>>>>>
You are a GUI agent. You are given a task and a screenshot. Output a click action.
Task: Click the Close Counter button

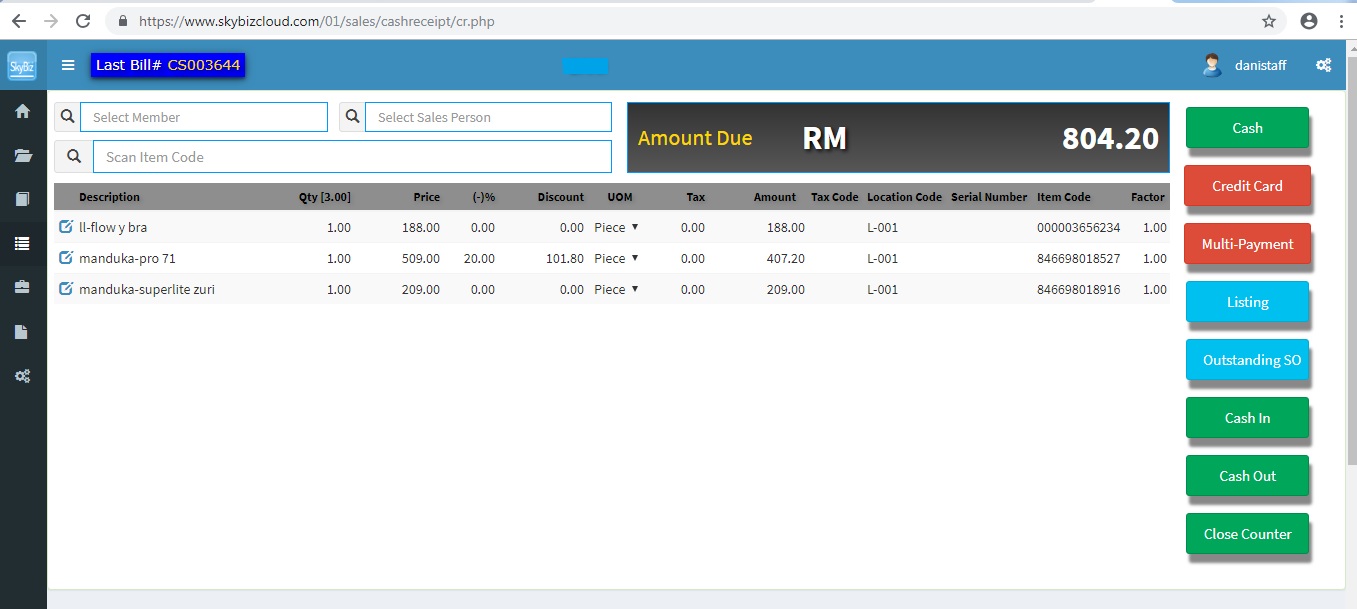pyautogui.click(x=1247, y=534)
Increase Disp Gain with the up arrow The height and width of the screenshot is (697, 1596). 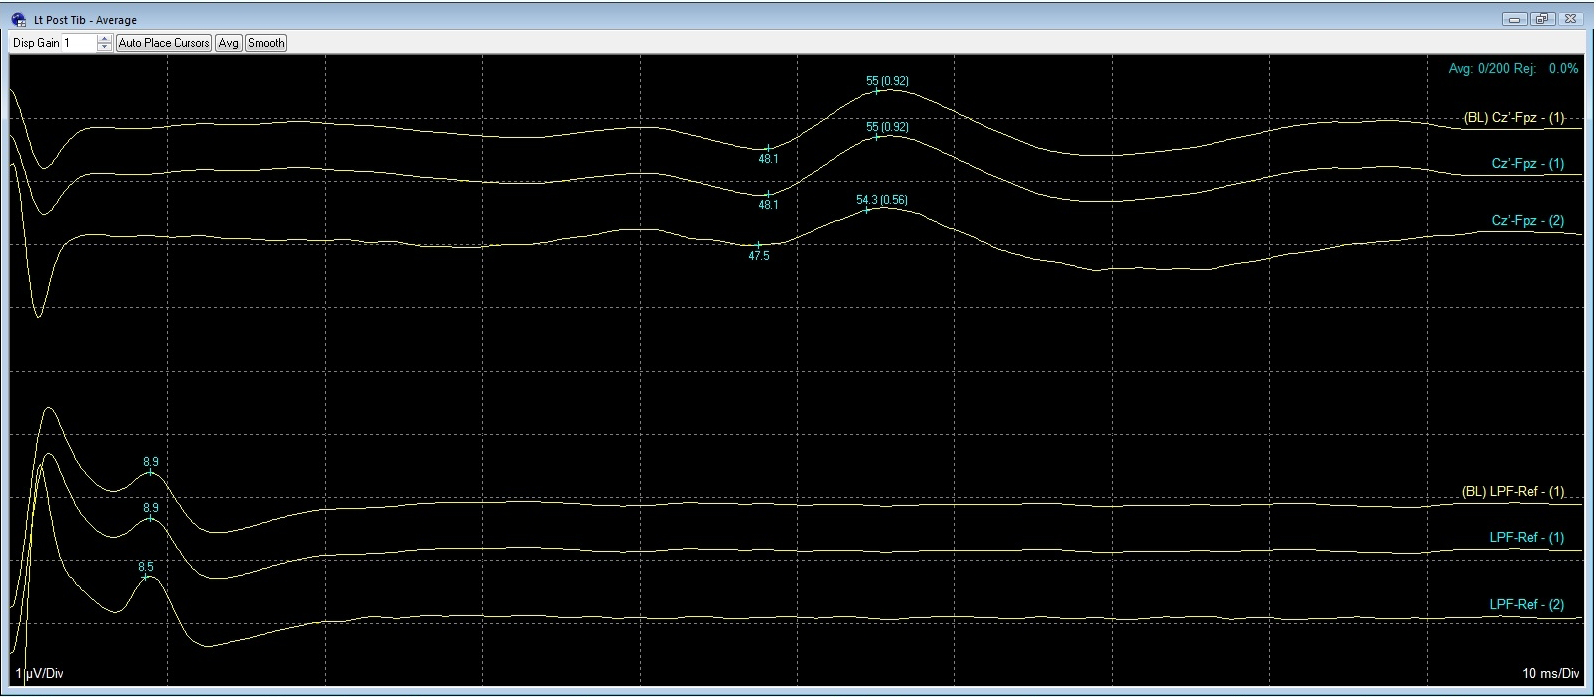(x=105, y=39)
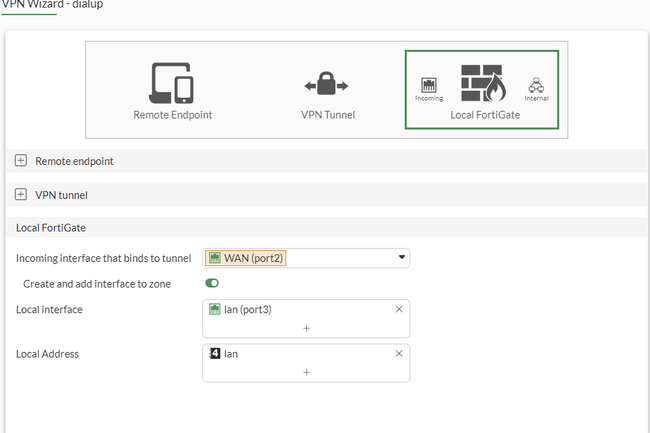The image size is (650, 433).
Task: Click the VPN Tunnel padlock icon
Action: coord(327,85)
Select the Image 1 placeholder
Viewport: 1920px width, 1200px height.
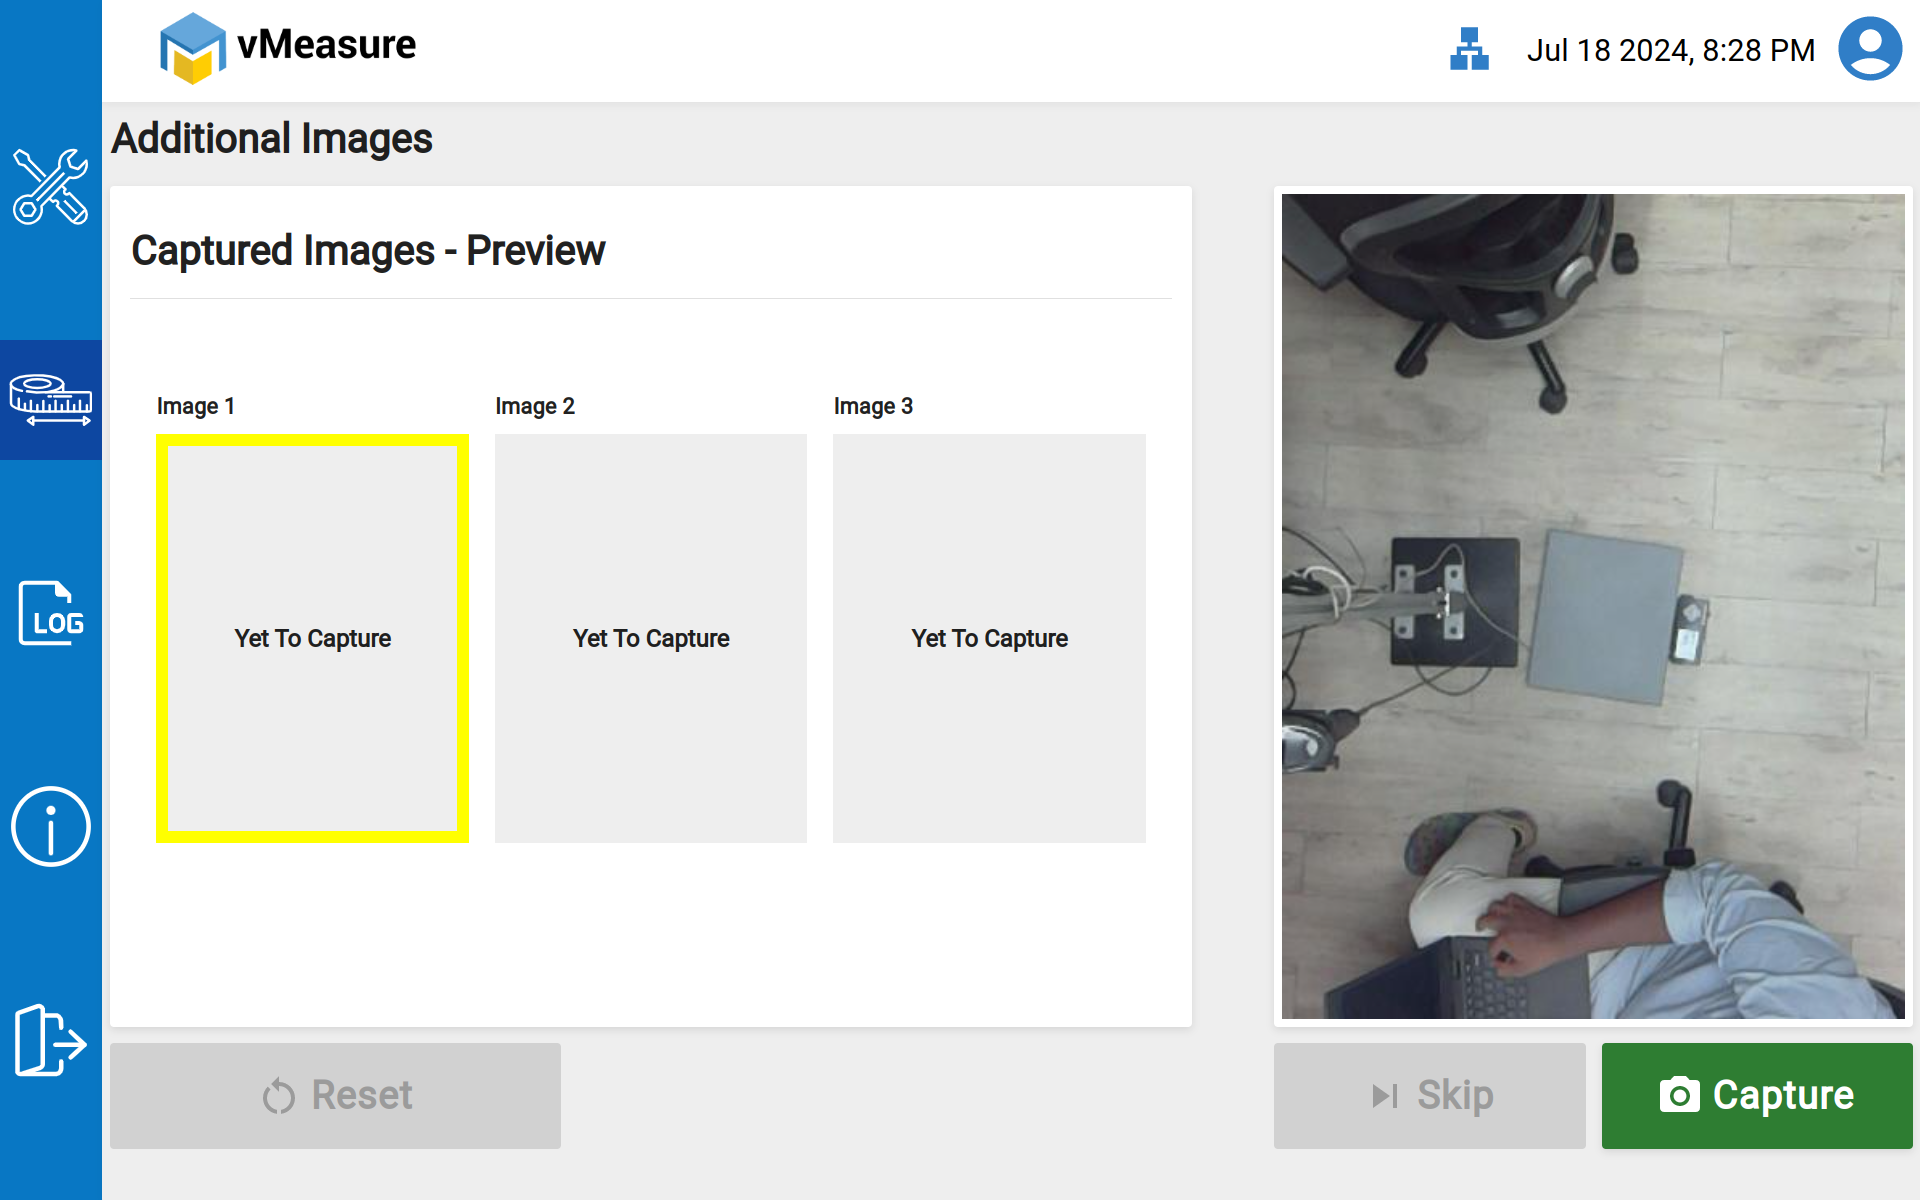[x=312, y=638]
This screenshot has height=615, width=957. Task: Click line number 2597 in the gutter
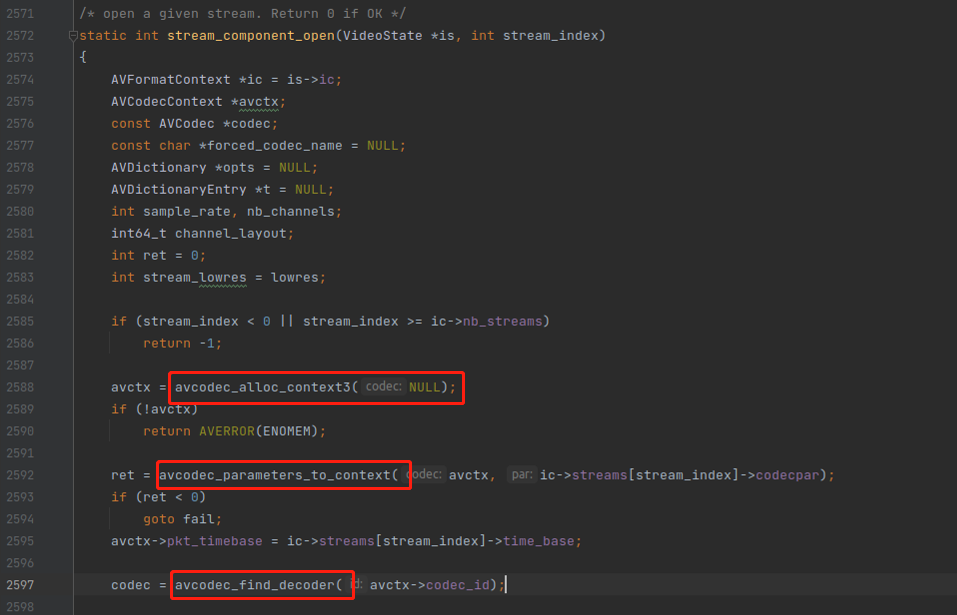pyautogui.click(x=20, y=585)
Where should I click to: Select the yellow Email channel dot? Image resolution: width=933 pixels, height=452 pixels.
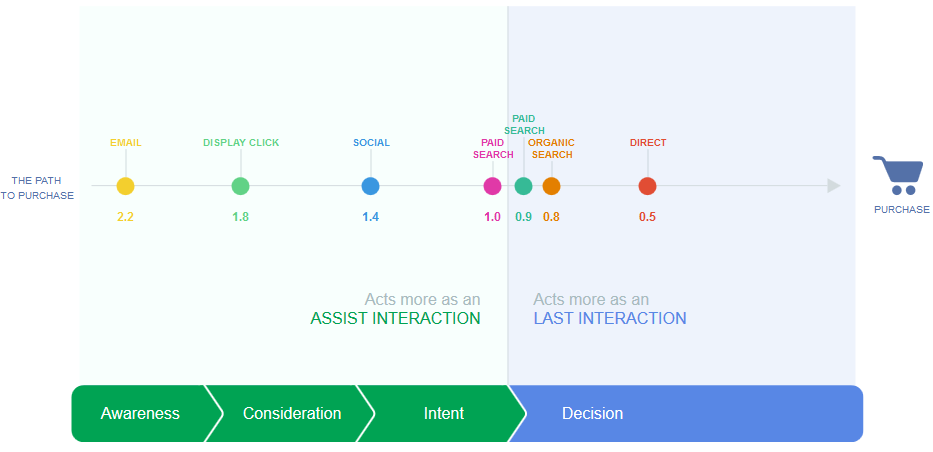coord(125,186)
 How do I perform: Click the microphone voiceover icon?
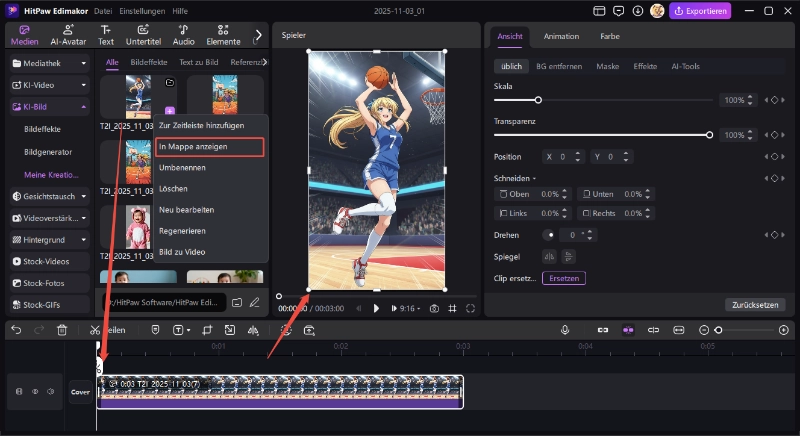point(565,329)
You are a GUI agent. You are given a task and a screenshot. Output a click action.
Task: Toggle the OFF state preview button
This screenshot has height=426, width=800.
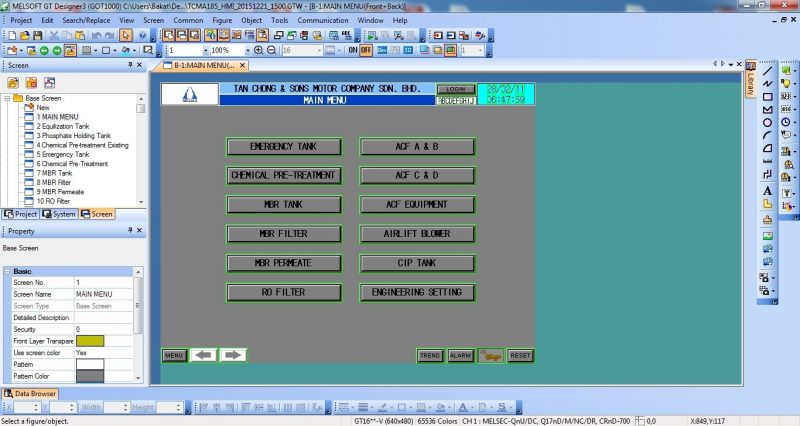click(367, 50)
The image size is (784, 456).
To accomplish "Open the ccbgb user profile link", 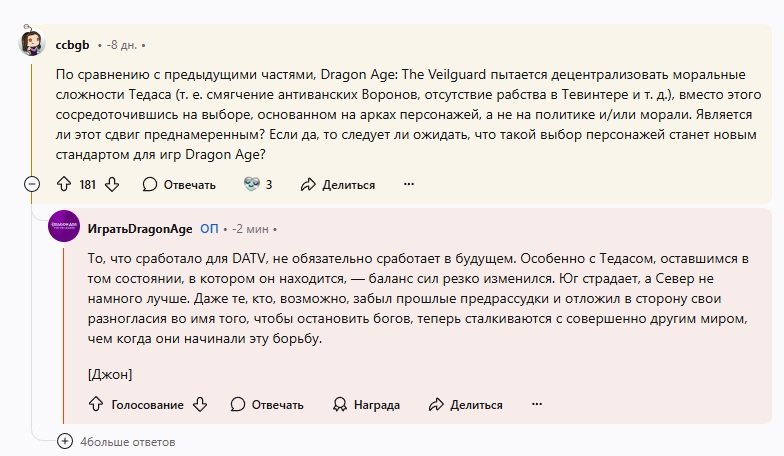I will (73, 45).
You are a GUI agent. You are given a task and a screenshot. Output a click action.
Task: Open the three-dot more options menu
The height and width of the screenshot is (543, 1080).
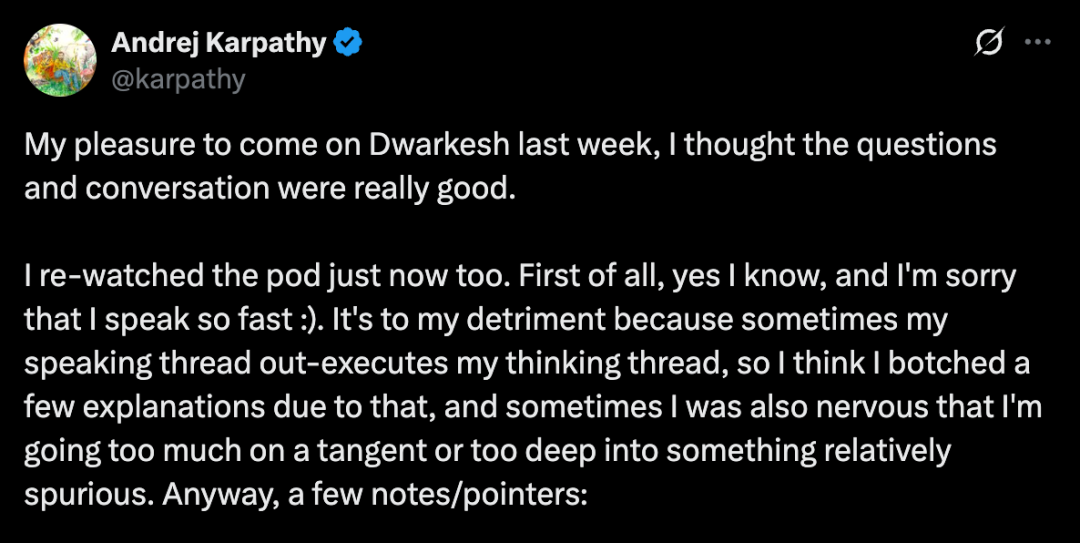pos(1039,43)
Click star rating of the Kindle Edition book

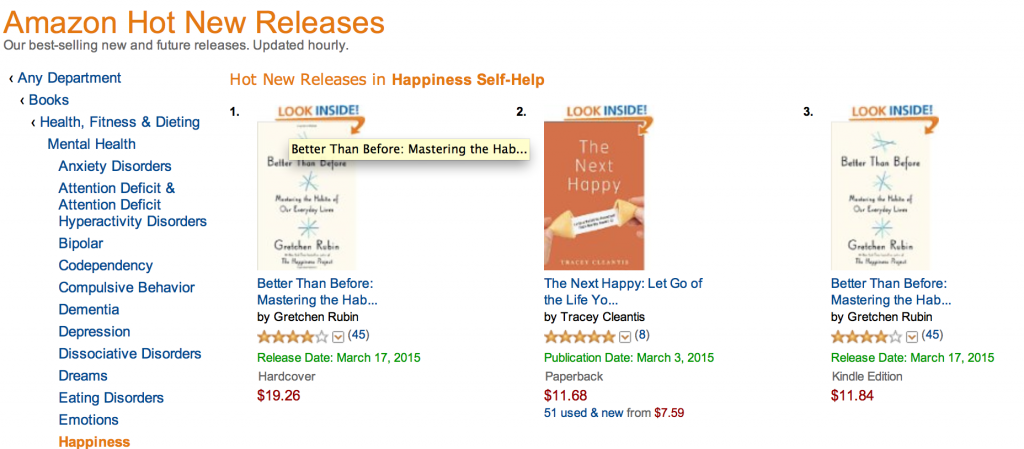tap(866, 336)
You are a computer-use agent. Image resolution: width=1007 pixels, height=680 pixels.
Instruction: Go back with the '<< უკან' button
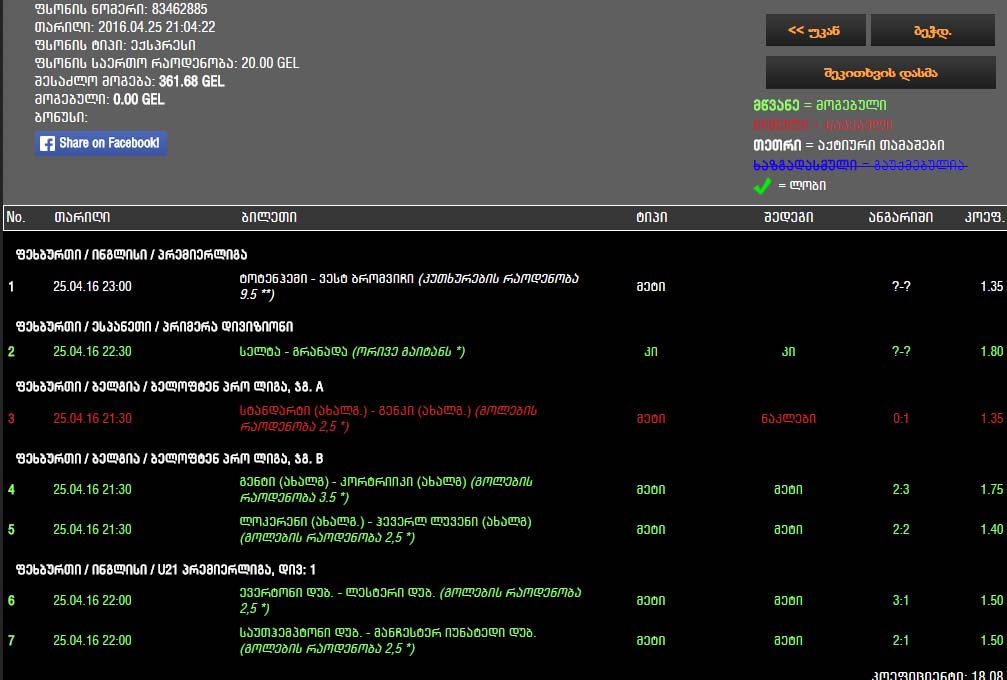click(814, 31)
<<<<<
* **Directions for this task**
Word for word, restate only the lines from the one bearing "Task: Open the three-dot more options menu" through the final line of the listing, inclusive, with no pictures.

* **Response**
Task: Open the three-dot more options menu
The height and width of the screenshot is (543, 1080).
pos(1039,43)
Click star rating of the Kindle Edition book

tap(866, 336)
You are a computer-use agent. Image resolution: width=1007 pixels, height=680 pixels.
Instruction: Go back with the '<< უკან' button
click(814, 31)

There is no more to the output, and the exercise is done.